2′-19F labelling of ribose in RNAs: a tool to analyse RNA/protein interactions by NMR in physiological conditions

Protein-RNA interactions are central to numerous cellular processes. In this work, we present an easy and straightforward NMR-based approach to determine the RNA binding site of RNA binding proteins and to evaluate the binding of pairs of proteins to a single-stranded RNA (ssRNA) under physiological conditions, in this case in nuclear extracts. By incorporation of a F-19 atom on the ribose of different nucleotides along the ssRNA sequence, we show that, upon addition of an RNA binding protein, the intensity of the F-19 NMR signal changes when the F-19 atom is located near the protein binding site.
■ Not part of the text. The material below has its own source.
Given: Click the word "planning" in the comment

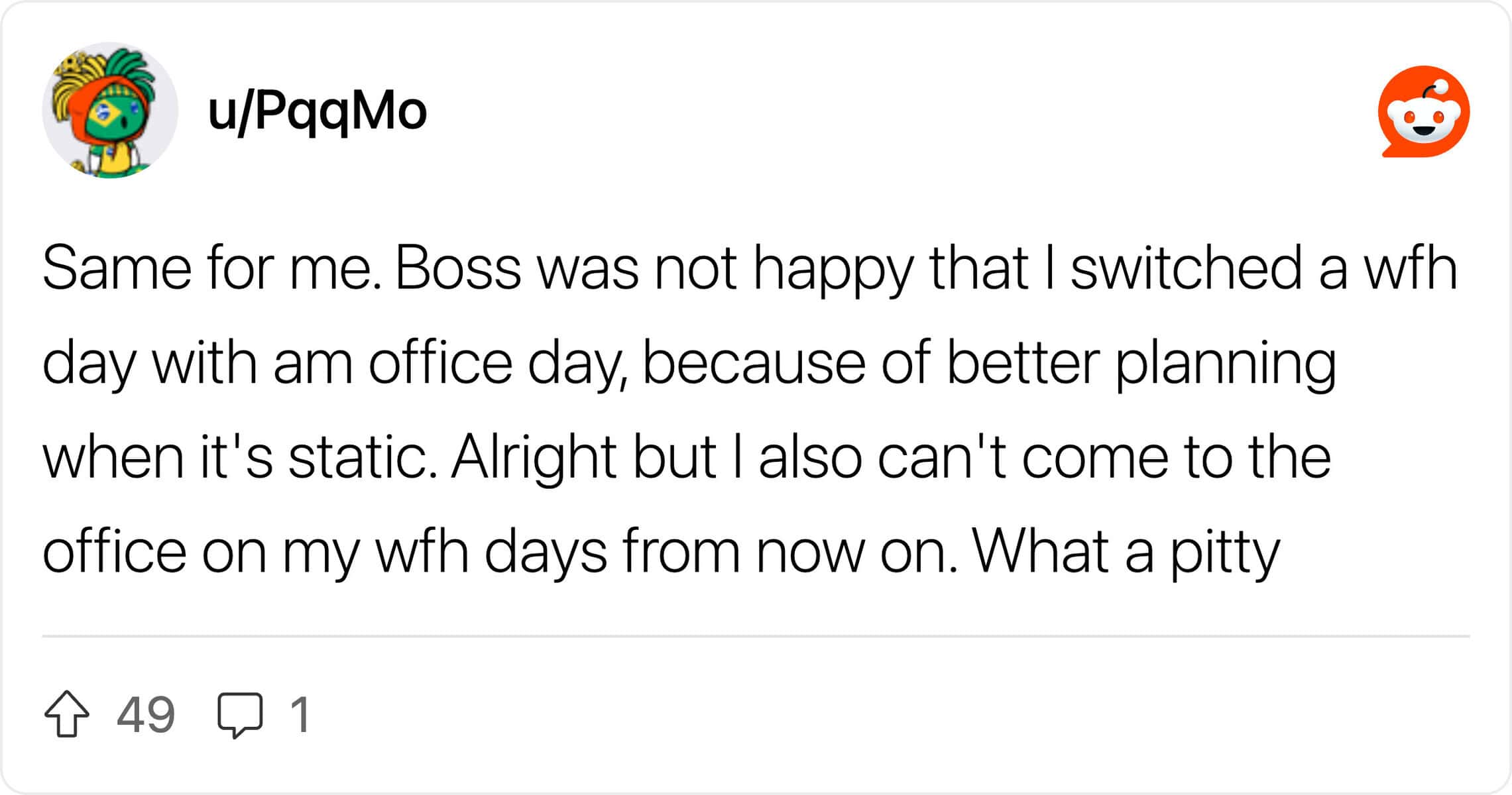Looking at the screenshot, I should click(1226, 364).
Furthermore, we show that the addition of pairs of proteins to a ssRNA containing two F-19 atoms at two different locations informs on their concurrent binding or competition. We demonstrate that such studies can be done in a nuclear extract that mimics the physiological environment in which these protein-ssRNA interactions occur. Finally, we demonstrate that a trifluoromethoxy group (-OCF3) incorporated in the 2 ' ribose position of ssRNA sequences increases the sensitivity of the NMR signal, leading to decreased measurement times, and reduces the issue of RNA degradation in cellular extracts.